• _DOCUMENT SEGMENT_
* start *

The Court construes the complaint as asserting claims against the City of Yonkers, the Yonkers Police Department, the Yonkers Mayor's Office, and Justin Kurby.

In the caption of the complaint, Plaintiff lists as defendants "Yonkers City of," "Police dept Riverdale Ave," "defendant Wanted before 5/30/20," "Justin Kurby." (Id. at 1.) On the section of the complaint form to list the defendants and their addresses, she lists three defendants: (1) Yonkers Police Department, Third Precinct, "badge #290 & #498, Incident # 20072625"; (2) "Justin Kurby has A Warrant from Violation of Probation & running around Ass[a]ulting people"; and (3) Yonkers Mayors Office.

DISCUSSION

The Court construes Plaintiff's allegations as asserting claims under 42 U.S.C. § 1983 that defendants violated her federal constitutional rights. To state a claim under 42 U.S.C. § 1983, a plaintiff must allege both that: (1) a right secured by the Constitution or laws of the United States was violated, and (2) the right was violated by a person acting under the color of state law, or a "state actor." West v. Atkins, 487 U.S. 42, 48-49 (1988).

Plaintiff also invokes the Court's diversity jurisdiction, but she fails to allege facts demonstrating that the Court has diversity jurisdiction over this action. To establish jurisdiction under 28 U.S.C. § 1332, a plaintiff must first allege that the plaintiff and the defendants are citizens of different states. Wis. Dep't of Corr. v. Schacht, 524 U.S. 381, 388 (1998). In addition, the plaintiff must allege to a "reasonable probability" that the claim is in excess of the sum or value of $75,000.00, the statutory jurisdictional amount. See 28 U.S.C. § 1332(a); Colavito v. N.Y. Organ Donor Network, Inc., 438 F.3d 214, 221 (2d Cir. 2006) (citation and internal quotation marks omitted). Plaintiff indicates that both she and each of the listed defendants reside in the State of New York, precluding complete diversity of citizenship.

* end *

• _AIM_
Please state the statutory jurisdictional amount that the court excerpt gives for diversity jurisdiction. The records aren't needed here.

Word and element location records
* start *

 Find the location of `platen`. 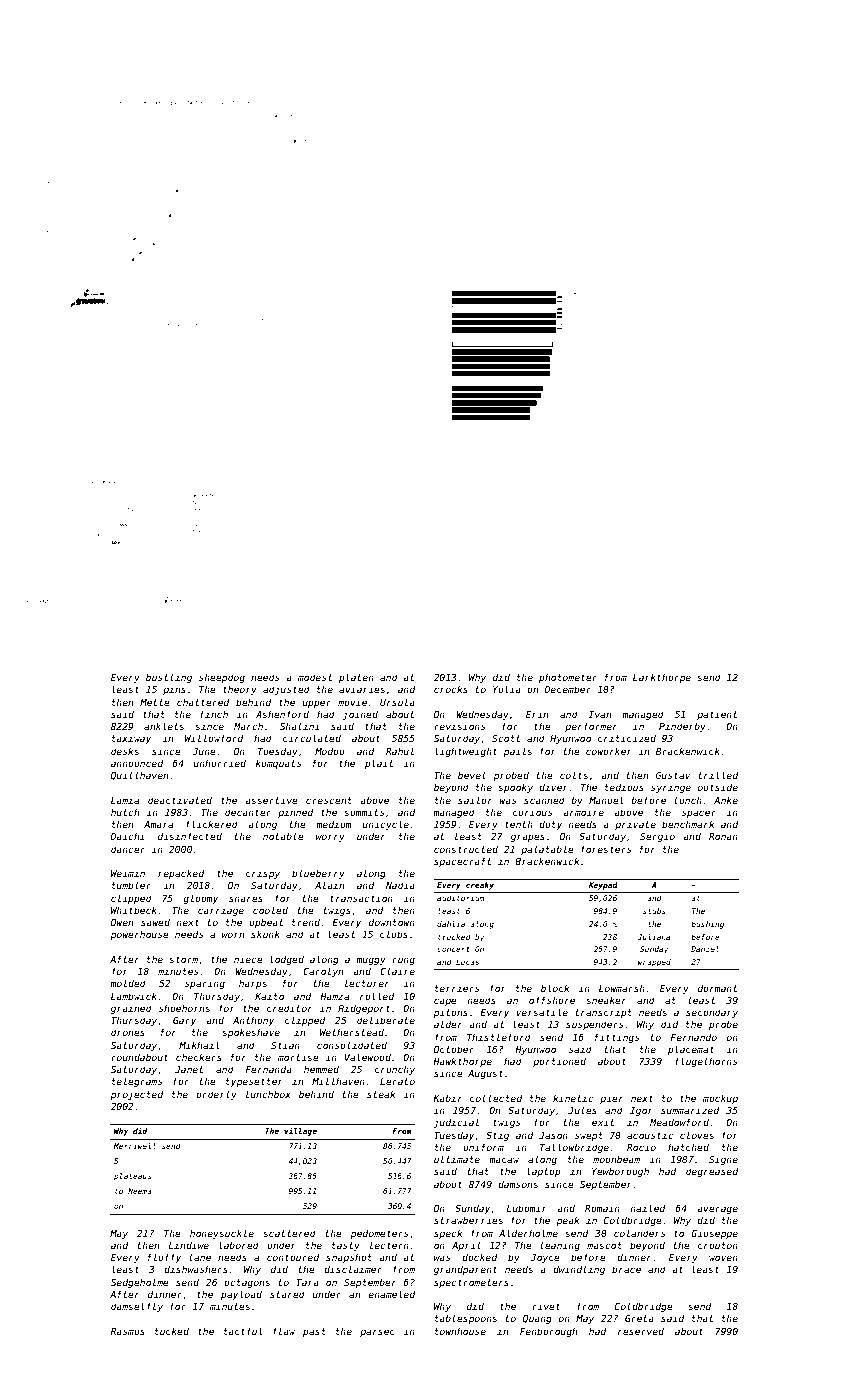

platen is located at coordinates (356, 678).
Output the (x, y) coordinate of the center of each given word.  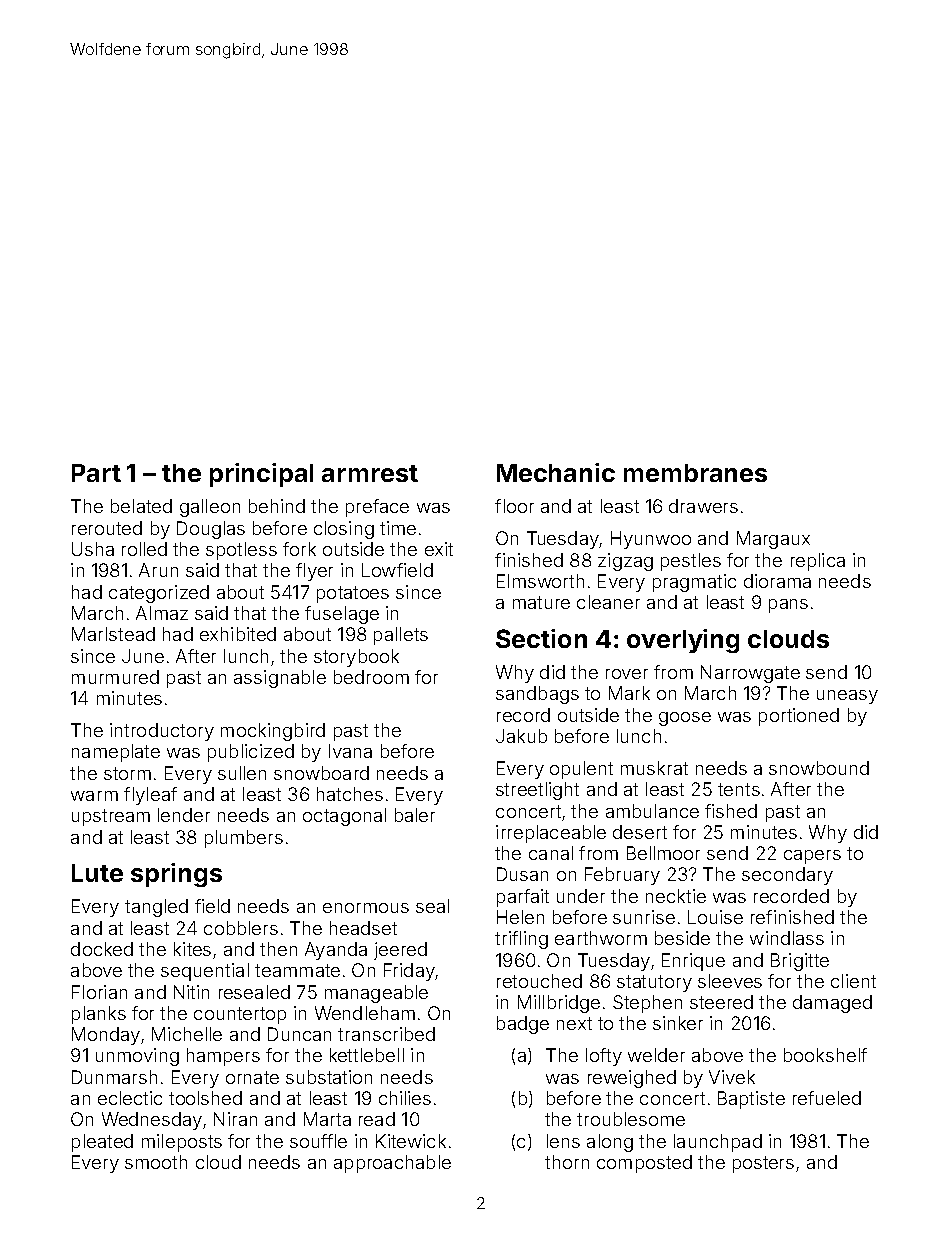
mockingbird (273, 732)
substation (329, 1077)
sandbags (537, 695)
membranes (695, 473)
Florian (99, 992)
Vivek (732, 1077)
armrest (370, 473)
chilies (405, 1098)
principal (261, 475)
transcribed (386, 1034)
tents (739, 789)
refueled (827, 1098)
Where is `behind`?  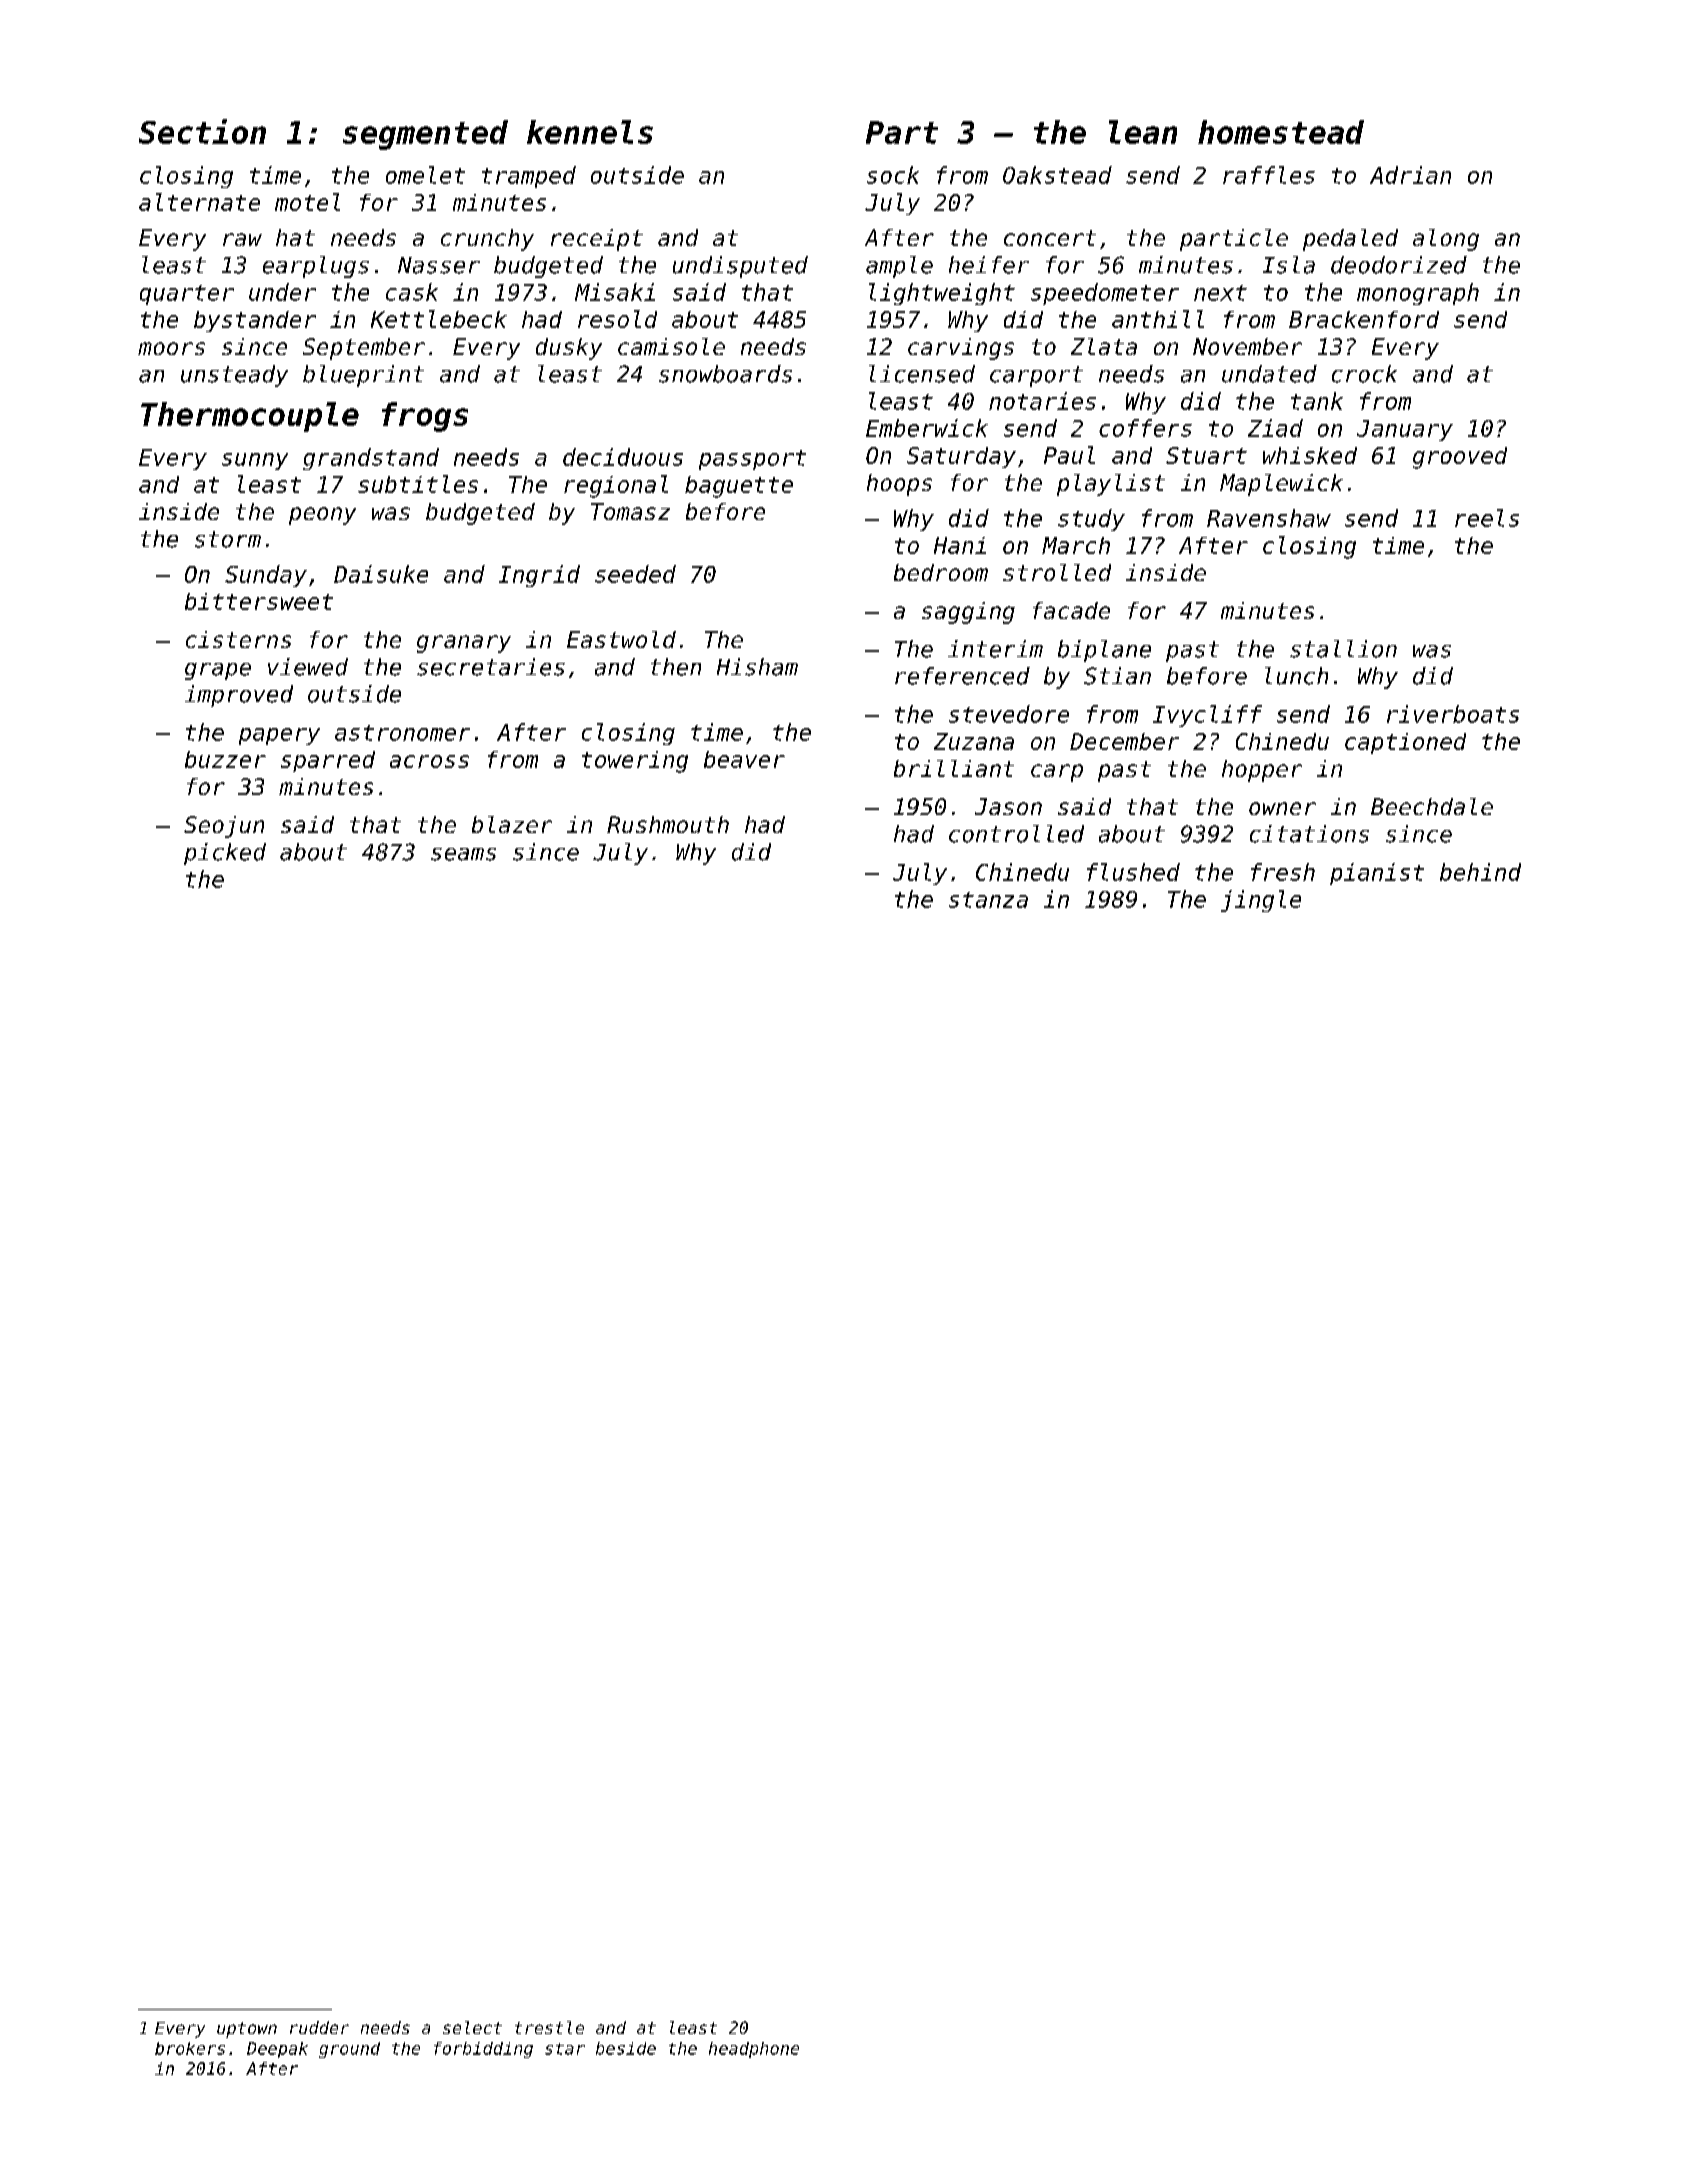
behind is located at coordinates (1480, 872).
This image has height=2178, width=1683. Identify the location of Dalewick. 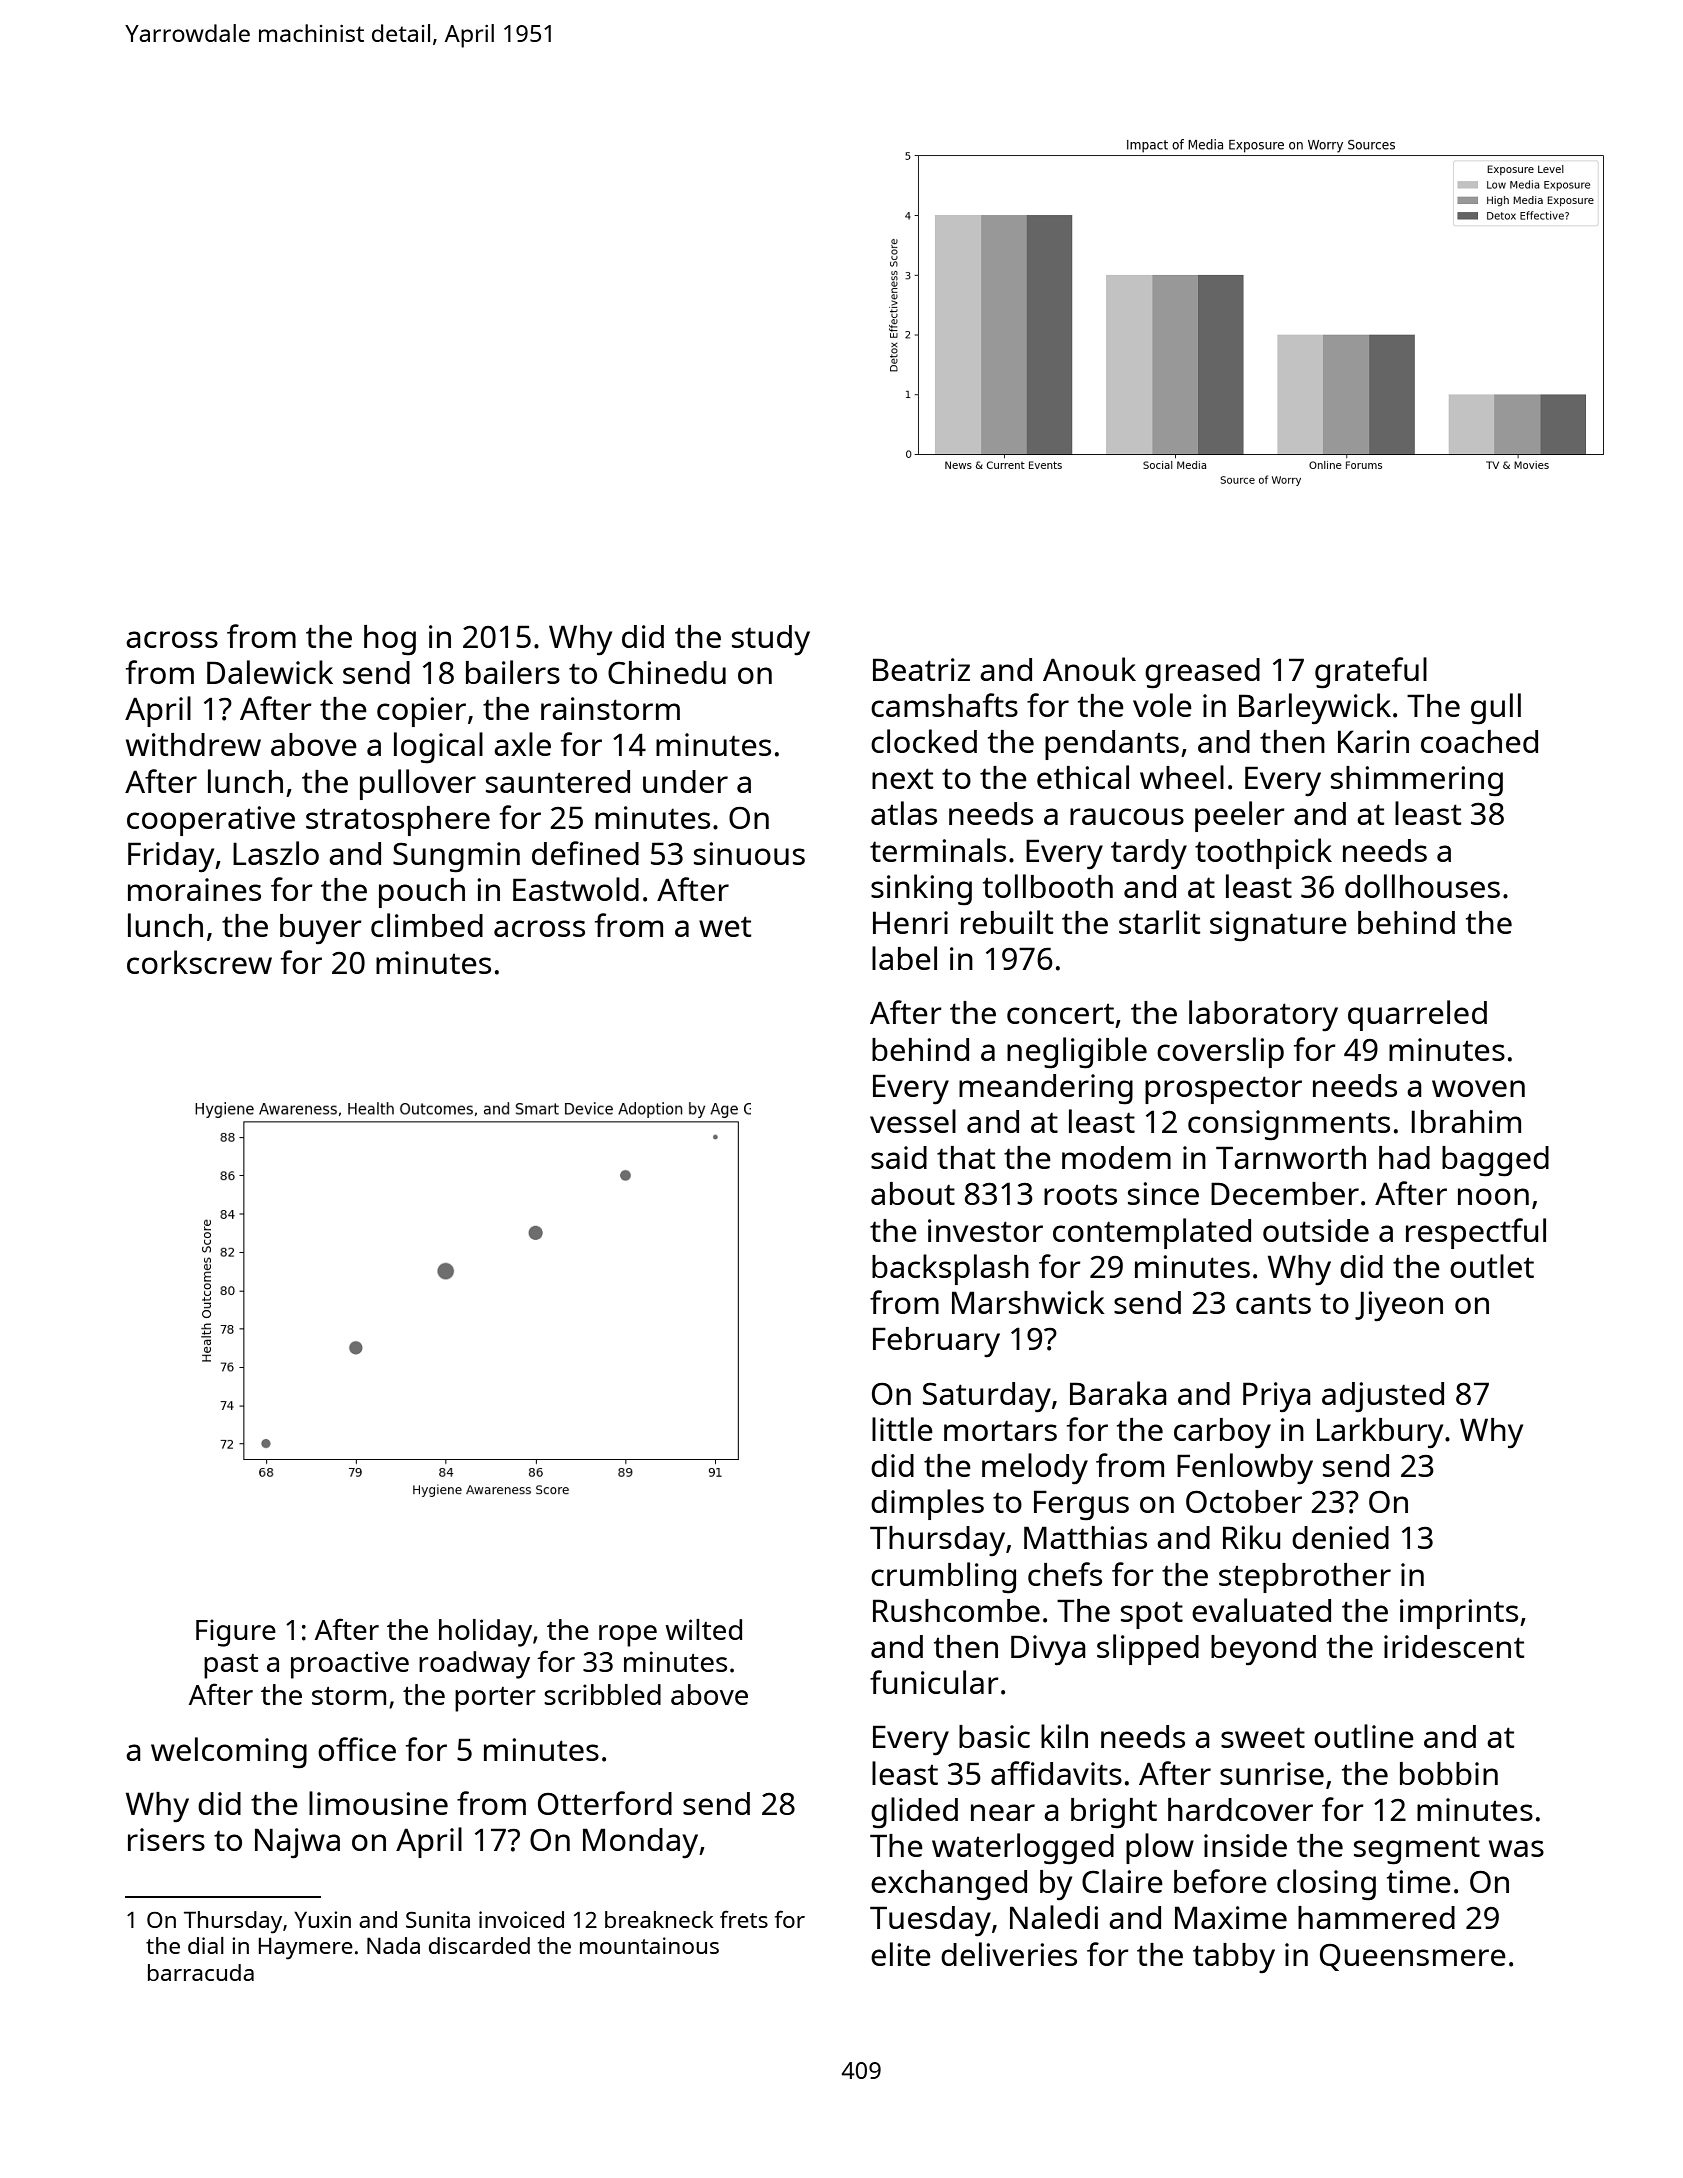
(270, 672).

* end *

• _SOLUTION TO THIS PROBLEM_
$75,000.00